Orthographic Constraint Satisfaction and Human Difficulty Alignment in Large Language Models
Proceedings of the Fifteenth Language Resources and Evaluation Conference (LREC 2026)
Abstract
Large language models must satisfy hard orthographic constraints during controlled text generation, yet systematic cross-family evaluation remains limited. We evaluate 39 configurations spanning three model families (Qwen3, Claude Haiku 4.5, GPT-5-mini) on 58 word puzzles requiring character-level constraint satisfaction. Cross-family differences produce substantially larger performance gaps (2.0–2.2×, F1 = 0.761 vs. 0.343) than parameter scaling within families (83% gain from 4B to 32B scaling), and a partial-correlation analysis rules out tokenizer design as a confound for within-family scaling.
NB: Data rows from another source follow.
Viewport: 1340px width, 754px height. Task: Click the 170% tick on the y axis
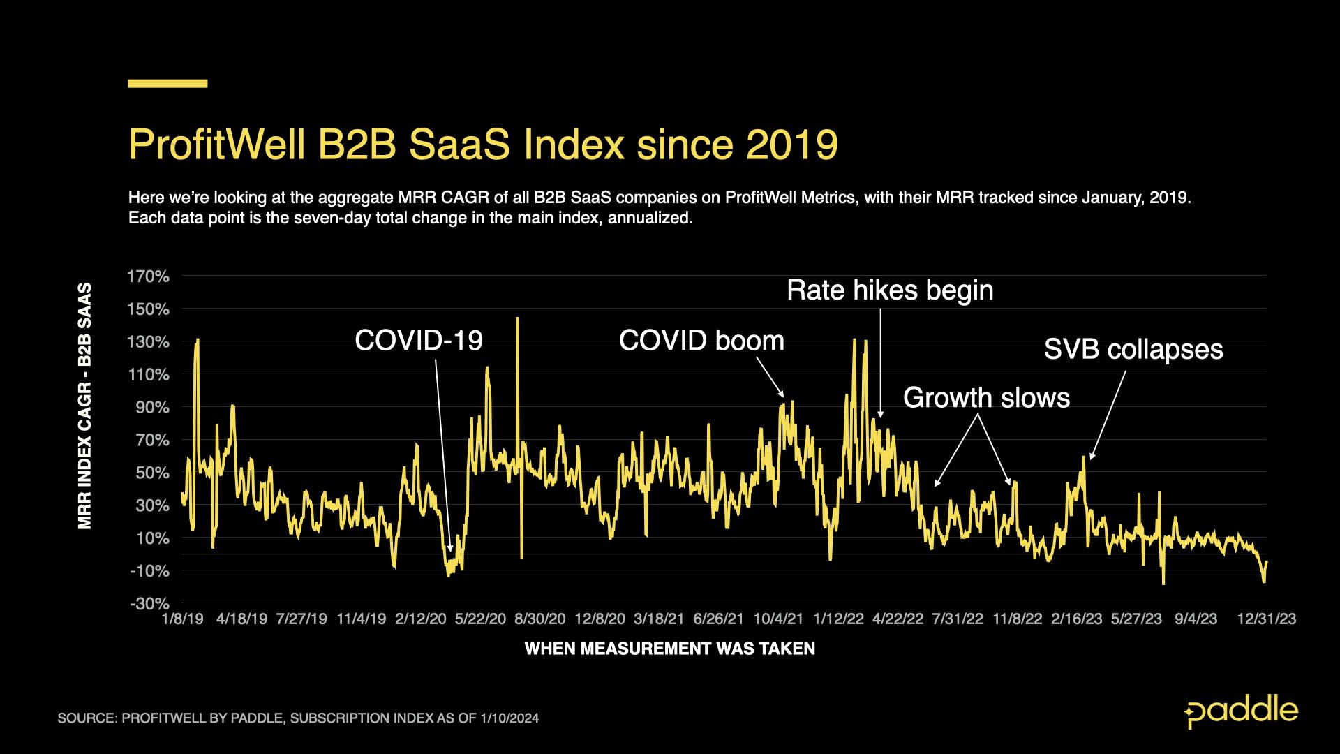coord(148,276)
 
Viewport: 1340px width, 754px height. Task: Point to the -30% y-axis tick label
coord(149,603)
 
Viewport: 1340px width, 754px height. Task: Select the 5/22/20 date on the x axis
coord(480,619)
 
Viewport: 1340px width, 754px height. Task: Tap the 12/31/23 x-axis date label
coord(1267,619)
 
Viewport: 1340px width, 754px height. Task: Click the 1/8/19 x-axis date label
coord(182,619)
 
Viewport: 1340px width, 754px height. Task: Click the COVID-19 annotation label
coord(419,341)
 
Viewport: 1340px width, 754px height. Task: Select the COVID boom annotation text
coord(701,341)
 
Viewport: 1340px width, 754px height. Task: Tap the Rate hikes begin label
coord(890,290)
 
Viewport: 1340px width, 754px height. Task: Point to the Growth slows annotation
coord(986,398)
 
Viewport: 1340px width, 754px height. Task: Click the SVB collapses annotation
coord(1133,349)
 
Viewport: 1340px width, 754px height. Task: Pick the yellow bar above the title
coord(168,84)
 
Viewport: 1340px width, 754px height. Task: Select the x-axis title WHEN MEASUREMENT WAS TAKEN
coord(670,649)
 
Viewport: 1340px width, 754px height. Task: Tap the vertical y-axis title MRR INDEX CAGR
coord(85,405)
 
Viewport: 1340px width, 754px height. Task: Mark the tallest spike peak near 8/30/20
coord(517,319)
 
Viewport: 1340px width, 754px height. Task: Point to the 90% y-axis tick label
coord(152,407)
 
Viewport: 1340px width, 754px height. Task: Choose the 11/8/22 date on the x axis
coord(1018,619)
Thinking budget sensitivity proves heterogeneous: high-capacity models show strong returns (+0.102 to +0.136 F1), while mid-sized variants saturate or degrade, showing inconsistent compute benefits. Using difficulty ratings from 10,000 human solvers per puzzle, we establish modest but consistent calibration (ρ = 0.28–0.42) across all families, yet identify systematic failures on common words with unusual orthography ("data", "loll", "acai": 83–91% human success, 94–98% model miss rate). These failures point to over-reliance on distributional plausibility that penalizes orthographically atypical but constraint-valid patterns.